The question is given as an exercises in section 2.4 of Marsden’s Basic Complex Analysis. Based on the context, I am assuming there is a solution using Cauchy’s Integral formula, however I don’t see how to make it work. I tried factoring $z^2 + z + 1$, but because the roots are “inside” of our curve $\gamma$, it is not immediately obvious that Cauchy’s integral formula can be applied.
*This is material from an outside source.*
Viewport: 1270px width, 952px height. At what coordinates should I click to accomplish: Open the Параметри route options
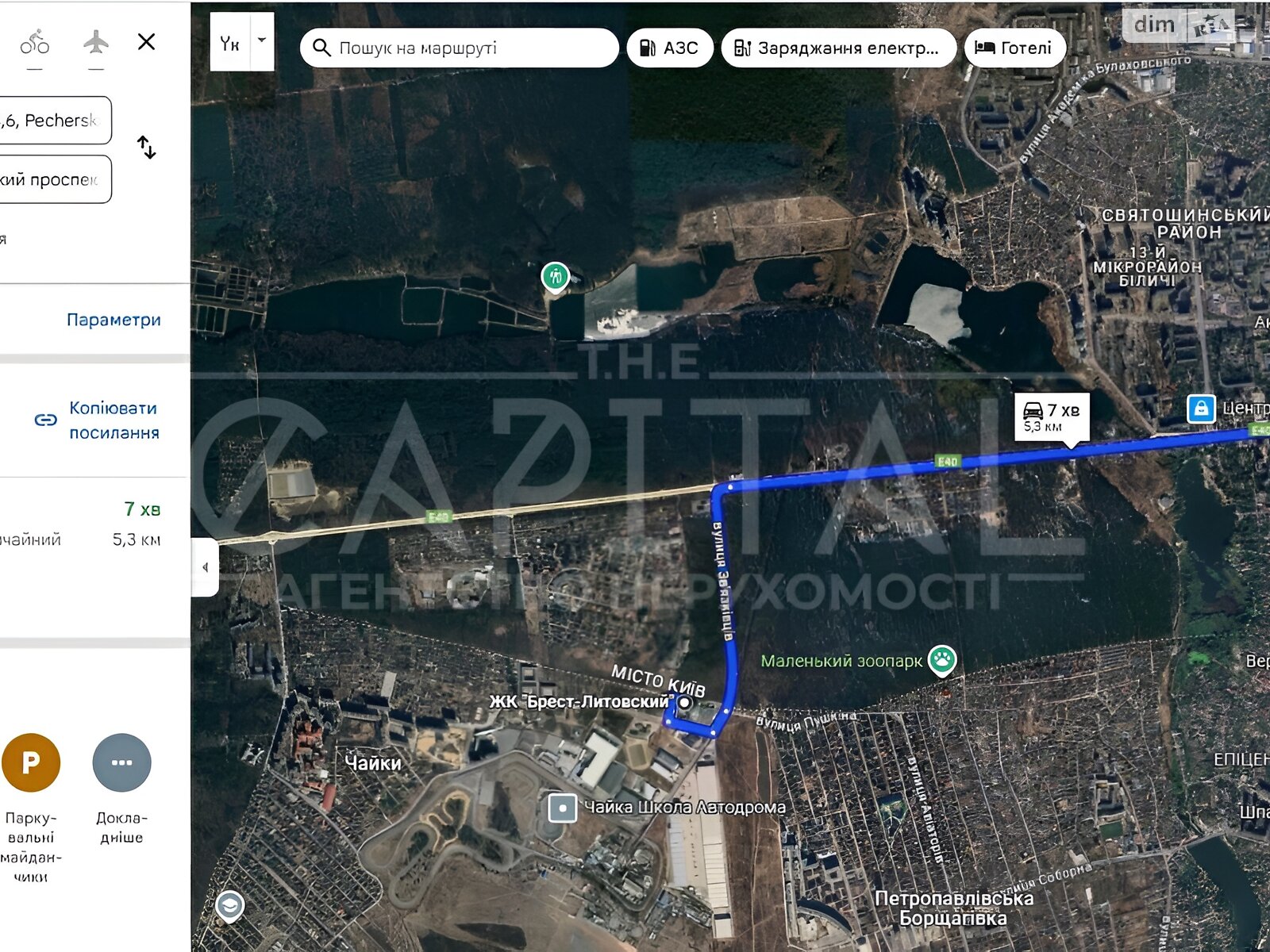114,320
We also cannot apply Cauchy’s Theorem, since $\gamma$ is not homotopic to a point on the region of analyticity of $\frac{1}{z^2 + z +1}$.

Any ideas?

Answer 1

Here are some remarks to get you started and almost finished. $$\frac{1}{z^2+z+1}=\frac{1}{(z-r_1)(z-r_2)}$$ $$=\frac{1}{(z-r_1)((z-r_1)+(r_1-r_2))}$$ $$=\frac{1}{(z-r_1)(r_1-r_2)(1+\frac{z-r_1}{r_1-r_2})}$$ $$=\frac{1-\frac{z-r_1}{r_1-r_2}+(\frac{z-r_1}{r_1-r_2})^2-...}{(z-r_1)(r_1-r_2)}.$$ In the Laurent series, the coefficient of $(z-r_1)^{-1}$ is $\frac{1}{r_1-r_2}$. I'll let you worry about convergence and what happens at the other singularity.

Answer 2

HINT: Using deformation principle for multiply-connected domain$$\oint_C \frac{1}{z^2+z+1}dz=\oint_{\gamma_1}\frac{1/(z-\omega^2)}{z-\omega}dz + \oint_{\gamma_2}\frac{1/(z-\omega)}{z-\omega^2}dz$$
where $\gamma_1: |z-\omega|=r_1$ and $\gamma_2: |z-\omega|=r_2$ are small circles, each enclosing just one singularity.